Like another central figure in the Israeli peace movement, Uri Avneri (may he live long), he was both a bohemian and an ideologist. No party was comparable to Nathan's roof parties in north Tel Aviv's Zirelson Street. Nobody could be as treacherous as us, who lived it up at his parties and then abandoned him after he became sick and wheelchair-ridden many years ago. There are dozens of people around town who should feel deeply guilty today for neglecting him so criminally, including this writer.

In the footnotes of history, Abie will be remembered as the man from California, the city's first hamburger joint; as the man who took the peace flight to Cairo and was erroneously reported to have crashed.
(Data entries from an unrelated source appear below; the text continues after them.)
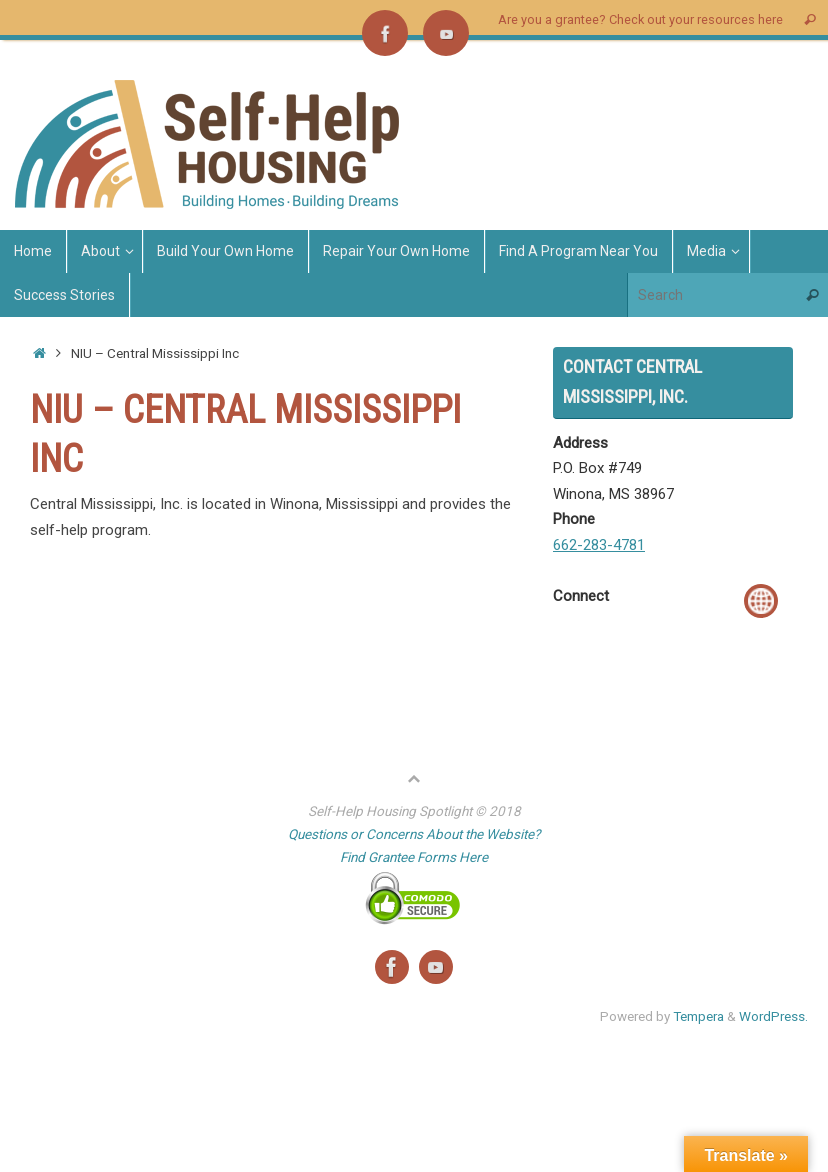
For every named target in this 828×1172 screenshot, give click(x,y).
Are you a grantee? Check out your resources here (640, 19)
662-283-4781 (599, 545)
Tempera (698, 1016)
And of course, as the man from "Twilight Time," the unforgettable program on the Voice of Peace, with its daily moment of silence - perhaps the last time we heard silence here, not just incessant intolerable noise.

When the Peace Boat was sunk by its founder, Abie and all his charm sank with it in the public awareness.

Indeed, he had charm. A rare combination of naivete and organization skills, an Israeli yet a man of the world, a bomber and a fighter for peace. When they lay him to rest I'll remember all those spectacular contradictions. Above all, I'll remember the other days, when you could drive to meet Zahar on a Saturday afternoon, bring him toys for Gaza's children (in the trunk of the jalopy that kept pulling to the left), and dream of peace. None of this is possible anymore, perhaps because Abie is no longer with us. He hasn't been for a long time.